In the last three decades, obesity has increased in almost every country in the world, among adults and children alike. Great Beyond/Flickr, CC BY-NC-SA

An new analysis of world population data shows the number of people across the world who are overweight or obese has grown by 28% in adults and 47% in children in the last 33 years.

Among high-income countries, Australia and New Zealand have seen the greatest increases in obesity. It shows the highest increase in the prevalence of adult obesity has been in the United States (33%), Australia (28% of men and 30% of women) and the United Kingdom (25%).

Published in The Lancet today, the Global Burden of Disease study shows the global figure grew from 857 million in 1980 to 2.1 billion in 2013.

A disturbing trend

Obesity has increased in almost every country in the world, among both adults and children. But more than half of the planet’s obese people live in the United States (more than 13%), China and India (15% combined), Russia, Brazil, Mexico, Egypt, Germany, Pakistan, and Indonesia.

Indeed, the largest number of obese people live in the developing world, with the top ten countries including China, India, Brazil, Mexico, Pakistan and Indonesia.

There’s wide variation in the rates of increase across countries, but the most rapid increases were seen in Egypt, Saudi Arabia, Oman, Honduras, Bahrain, New Zealand, Kuwait and the United States.

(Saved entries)

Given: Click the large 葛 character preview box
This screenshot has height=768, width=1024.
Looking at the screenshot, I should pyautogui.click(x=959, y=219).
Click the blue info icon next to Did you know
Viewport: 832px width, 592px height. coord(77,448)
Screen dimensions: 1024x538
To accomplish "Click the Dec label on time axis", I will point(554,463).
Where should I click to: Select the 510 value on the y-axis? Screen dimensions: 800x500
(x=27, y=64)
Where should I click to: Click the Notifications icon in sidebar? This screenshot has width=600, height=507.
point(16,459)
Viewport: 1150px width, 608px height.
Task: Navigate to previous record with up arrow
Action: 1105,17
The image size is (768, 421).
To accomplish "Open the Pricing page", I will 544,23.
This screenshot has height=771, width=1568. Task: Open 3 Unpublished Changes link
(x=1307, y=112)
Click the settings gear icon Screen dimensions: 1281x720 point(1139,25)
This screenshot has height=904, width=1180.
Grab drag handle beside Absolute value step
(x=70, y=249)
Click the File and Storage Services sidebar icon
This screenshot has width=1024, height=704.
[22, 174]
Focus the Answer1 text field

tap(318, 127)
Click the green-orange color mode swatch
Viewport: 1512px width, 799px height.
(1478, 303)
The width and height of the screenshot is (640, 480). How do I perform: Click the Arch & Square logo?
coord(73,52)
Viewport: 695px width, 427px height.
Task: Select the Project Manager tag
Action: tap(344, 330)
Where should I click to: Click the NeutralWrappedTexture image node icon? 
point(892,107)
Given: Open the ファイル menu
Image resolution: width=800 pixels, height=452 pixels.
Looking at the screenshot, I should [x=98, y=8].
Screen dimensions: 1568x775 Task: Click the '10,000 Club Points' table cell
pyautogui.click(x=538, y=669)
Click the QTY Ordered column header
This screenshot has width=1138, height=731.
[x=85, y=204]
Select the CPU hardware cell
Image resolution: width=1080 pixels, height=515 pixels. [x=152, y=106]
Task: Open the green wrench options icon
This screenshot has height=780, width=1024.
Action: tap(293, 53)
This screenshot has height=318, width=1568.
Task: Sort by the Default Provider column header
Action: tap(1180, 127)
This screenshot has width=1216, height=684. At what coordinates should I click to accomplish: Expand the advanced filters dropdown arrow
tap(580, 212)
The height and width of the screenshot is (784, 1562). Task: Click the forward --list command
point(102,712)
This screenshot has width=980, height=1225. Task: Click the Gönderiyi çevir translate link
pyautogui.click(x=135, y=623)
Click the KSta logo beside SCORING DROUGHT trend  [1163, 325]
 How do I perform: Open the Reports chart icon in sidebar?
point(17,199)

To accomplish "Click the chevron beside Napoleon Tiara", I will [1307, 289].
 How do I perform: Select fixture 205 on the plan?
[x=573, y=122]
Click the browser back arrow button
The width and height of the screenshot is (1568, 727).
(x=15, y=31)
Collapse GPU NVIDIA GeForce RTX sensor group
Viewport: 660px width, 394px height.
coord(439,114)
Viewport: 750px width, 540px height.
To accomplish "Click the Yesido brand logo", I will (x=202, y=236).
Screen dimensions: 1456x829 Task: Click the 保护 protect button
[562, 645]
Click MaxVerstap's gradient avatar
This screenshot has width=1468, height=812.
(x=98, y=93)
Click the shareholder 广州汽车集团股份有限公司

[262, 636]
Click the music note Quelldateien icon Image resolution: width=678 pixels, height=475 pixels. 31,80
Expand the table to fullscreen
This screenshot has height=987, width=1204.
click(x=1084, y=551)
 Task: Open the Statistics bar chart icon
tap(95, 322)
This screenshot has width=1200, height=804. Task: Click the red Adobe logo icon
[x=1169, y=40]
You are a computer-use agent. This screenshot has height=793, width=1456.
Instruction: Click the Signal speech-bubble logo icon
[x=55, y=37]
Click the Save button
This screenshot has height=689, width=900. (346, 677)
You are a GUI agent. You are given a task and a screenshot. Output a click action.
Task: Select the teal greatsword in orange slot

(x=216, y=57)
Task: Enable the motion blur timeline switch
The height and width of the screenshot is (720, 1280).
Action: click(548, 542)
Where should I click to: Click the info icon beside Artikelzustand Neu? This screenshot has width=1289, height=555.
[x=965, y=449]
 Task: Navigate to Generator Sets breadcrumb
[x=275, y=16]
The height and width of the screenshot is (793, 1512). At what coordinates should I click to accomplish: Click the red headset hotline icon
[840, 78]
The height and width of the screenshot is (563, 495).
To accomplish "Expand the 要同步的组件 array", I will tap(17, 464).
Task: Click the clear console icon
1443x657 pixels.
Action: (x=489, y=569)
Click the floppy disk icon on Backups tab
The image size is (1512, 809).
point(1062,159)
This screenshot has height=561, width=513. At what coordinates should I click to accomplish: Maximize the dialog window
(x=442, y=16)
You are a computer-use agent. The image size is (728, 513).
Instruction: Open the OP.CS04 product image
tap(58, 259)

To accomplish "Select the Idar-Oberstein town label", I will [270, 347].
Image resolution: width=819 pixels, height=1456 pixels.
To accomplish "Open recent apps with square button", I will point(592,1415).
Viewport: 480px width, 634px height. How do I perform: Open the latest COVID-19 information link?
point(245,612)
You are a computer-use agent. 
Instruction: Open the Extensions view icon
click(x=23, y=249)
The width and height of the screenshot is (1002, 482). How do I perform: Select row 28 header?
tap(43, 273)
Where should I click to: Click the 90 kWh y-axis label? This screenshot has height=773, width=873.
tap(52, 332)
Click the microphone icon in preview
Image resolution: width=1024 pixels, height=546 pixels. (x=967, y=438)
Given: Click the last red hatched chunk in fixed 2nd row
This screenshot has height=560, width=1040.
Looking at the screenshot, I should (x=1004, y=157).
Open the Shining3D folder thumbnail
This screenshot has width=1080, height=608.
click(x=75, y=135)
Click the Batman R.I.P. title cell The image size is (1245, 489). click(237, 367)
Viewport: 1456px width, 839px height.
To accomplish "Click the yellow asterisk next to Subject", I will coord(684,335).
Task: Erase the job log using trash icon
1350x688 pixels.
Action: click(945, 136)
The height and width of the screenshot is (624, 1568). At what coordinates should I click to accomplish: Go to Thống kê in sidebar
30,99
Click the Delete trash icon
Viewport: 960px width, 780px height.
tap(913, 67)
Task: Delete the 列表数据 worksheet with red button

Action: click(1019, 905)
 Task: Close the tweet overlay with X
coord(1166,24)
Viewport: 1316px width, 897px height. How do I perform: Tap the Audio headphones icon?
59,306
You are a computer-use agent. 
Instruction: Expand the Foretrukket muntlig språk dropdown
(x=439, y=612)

Task brief: Rewrite the stretch of the obesity passage from "Among high-income countries, Australia" through "billion in 2013.", changing "greatest" to "largest". You don't need these entries for the work.

Result for this exercise:
Among high-income countries, Australia and New Zealand have seen the largest increases in obesity. It shows the highest increase in the prevalence of adult obesity has been in the United States (33%), Australia (28% of men and 30% of women) and the United Kingdom (25%).

Published in The Lancet today, the Global Burden of Disease study shows the global figure grew from 857 million in 1980 to 2.1 billion in 2013.